The Mudcat Café TM
Thread #151398   Message #3535936
Posted By: JohnInKansas
10-Jul-13 - 01:15 PM
Thread Name: Tech: 2345 piggybacking Mudcat
Subject: RE: Tech: 2345 piggybacking Mudcat
We now have at least 5 (probably more) separate threads that appear to relate, at the bottom line, to the appearance of an html "iframe" call to a Chinese site at 2345.com. This seems to be of great concern to lots of people.

I have been able quite easily to find the "offending" code here, but have seen NO VISIBLE EVIDENCE that it does anything in my browser or to my computer.

A check this morning finds that the "iframe" instruction has been removed from the front page source script, and so far as I've been able to tell it never appeared anywhere else at mudcat.

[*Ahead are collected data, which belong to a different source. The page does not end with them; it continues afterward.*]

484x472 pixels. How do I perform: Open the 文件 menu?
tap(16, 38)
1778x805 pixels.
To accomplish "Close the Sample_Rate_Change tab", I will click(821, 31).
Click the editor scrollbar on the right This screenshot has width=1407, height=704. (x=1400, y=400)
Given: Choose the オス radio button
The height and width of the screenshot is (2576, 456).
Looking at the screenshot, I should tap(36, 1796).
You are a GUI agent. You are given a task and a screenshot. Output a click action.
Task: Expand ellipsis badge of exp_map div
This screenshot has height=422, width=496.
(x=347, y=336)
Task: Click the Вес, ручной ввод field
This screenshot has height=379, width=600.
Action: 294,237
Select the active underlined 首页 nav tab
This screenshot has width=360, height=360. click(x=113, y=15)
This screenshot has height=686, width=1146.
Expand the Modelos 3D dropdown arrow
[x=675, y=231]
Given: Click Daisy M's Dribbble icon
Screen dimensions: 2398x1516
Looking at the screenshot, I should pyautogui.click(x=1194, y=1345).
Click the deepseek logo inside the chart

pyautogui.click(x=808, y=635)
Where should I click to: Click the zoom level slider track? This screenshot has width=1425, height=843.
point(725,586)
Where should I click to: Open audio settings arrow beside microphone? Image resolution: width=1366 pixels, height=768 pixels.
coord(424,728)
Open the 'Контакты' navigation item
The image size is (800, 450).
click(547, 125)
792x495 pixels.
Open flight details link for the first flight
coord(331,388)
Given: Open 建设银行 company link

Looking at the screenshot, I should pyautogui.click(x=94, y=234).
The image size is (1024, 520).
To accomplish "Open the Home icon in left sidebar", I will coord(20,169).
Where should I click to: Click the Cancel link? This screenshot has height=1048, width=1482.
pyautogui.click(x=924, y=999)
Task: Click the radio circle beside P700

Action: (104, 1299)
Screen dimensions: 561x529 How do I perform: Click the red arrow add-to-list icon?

Maybe I missed out on all the fun, but I guess I can live with it.

The iframe tag is a legitimate (sort of) device in newer (non-standard) html versions, and shouldn't, in itself, cause problems. It inserts a frame in your page, and allows you to open another web page inside the frame. Just as when you open a new tab, nothing on the page in the tab - or on the page in the frame - should be able to affect you until you click the tab or click in the frame to make it the active view. There are some rather exotic ways that an open-but-inactive window could pass something, but they're rarely seen.

The 2345 website appears to be a "legitimate" DIRECTORY SITE (a little different than a catalog or archive) intended to tell where to find the ad needed for a particular viewing of a page that calls for one. It should not be expected that what appears in the frame is malware, unless you have reason to believe the 2345 site has been hacked, or the site where the page it actually calls up has been infected. In this respect the 2345 site is no different than the Google sites that pass their ads to you, although the two may have different standards of cleanliness and slightly different levels of risk.

It least that's what it looks like for one who's never seen most of it.